Segment Start: Data

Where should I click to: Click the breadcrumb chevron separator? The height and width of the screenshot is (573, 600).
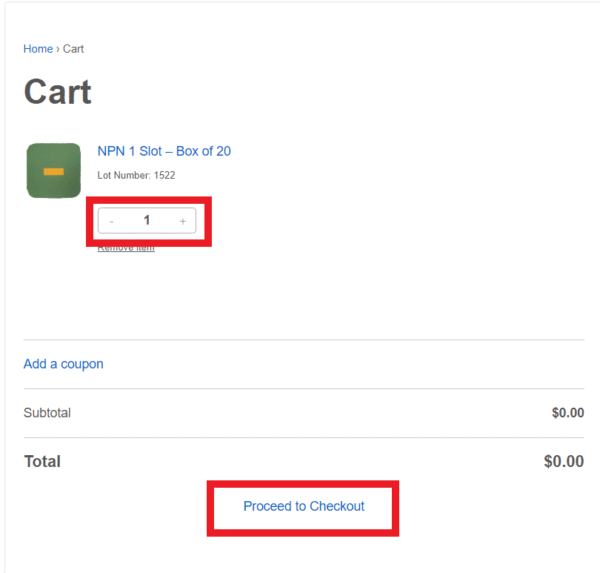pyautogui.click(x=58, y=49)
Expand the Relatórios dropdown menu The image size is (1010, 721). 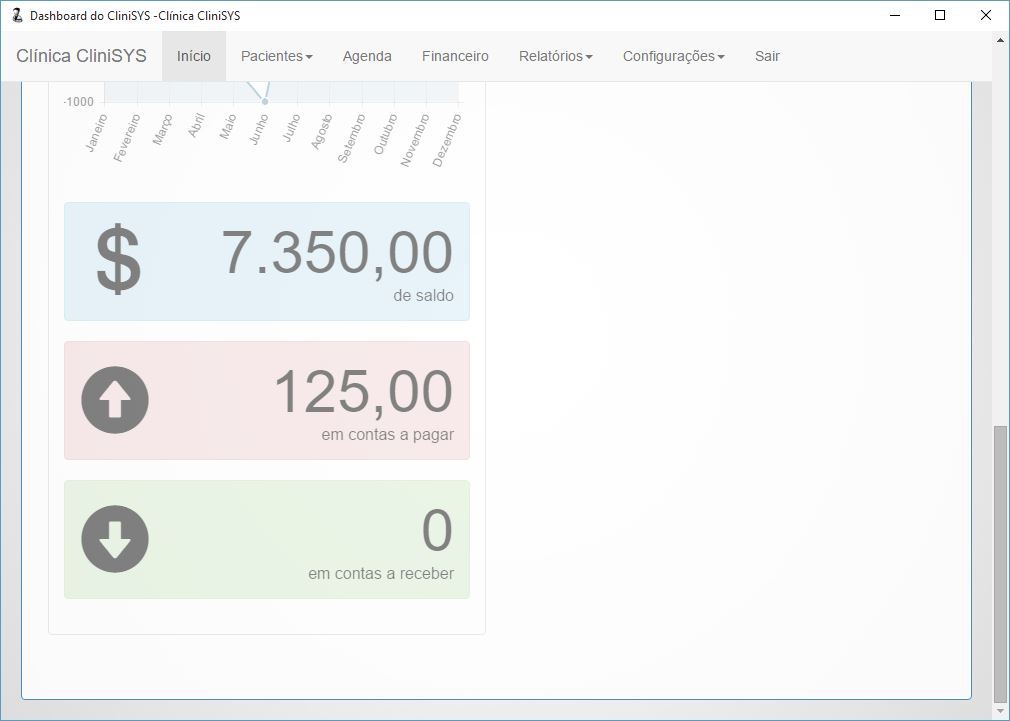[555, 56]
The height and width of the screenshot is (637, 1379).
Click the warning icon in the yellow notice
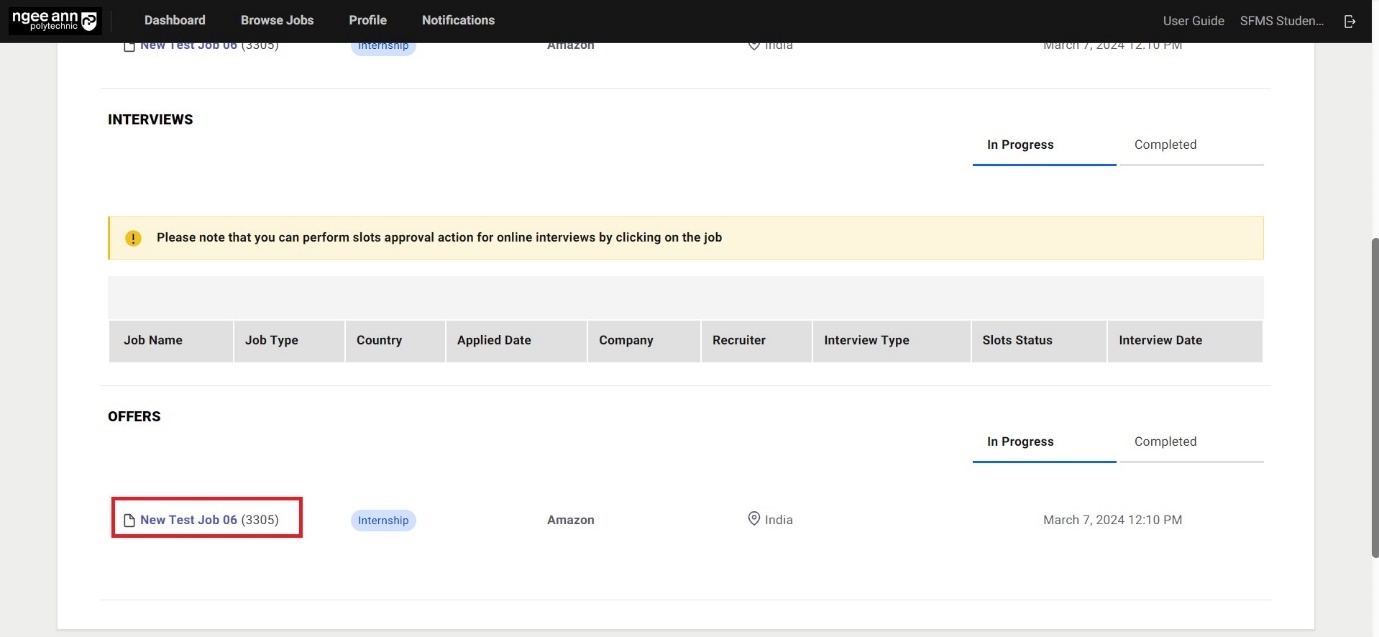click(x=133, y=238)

Segment End: Data

The task -> Please repeat the lines that run from the one holding "The height and width of the screenshot is (637, 1379)." to the last line of the material, both included, exactly and without pictures.

Answer for this exercise ->
The height and width of the screenshot is (637, 1379).
Click the warning icon in the yellow notice
click(x=133, y=238)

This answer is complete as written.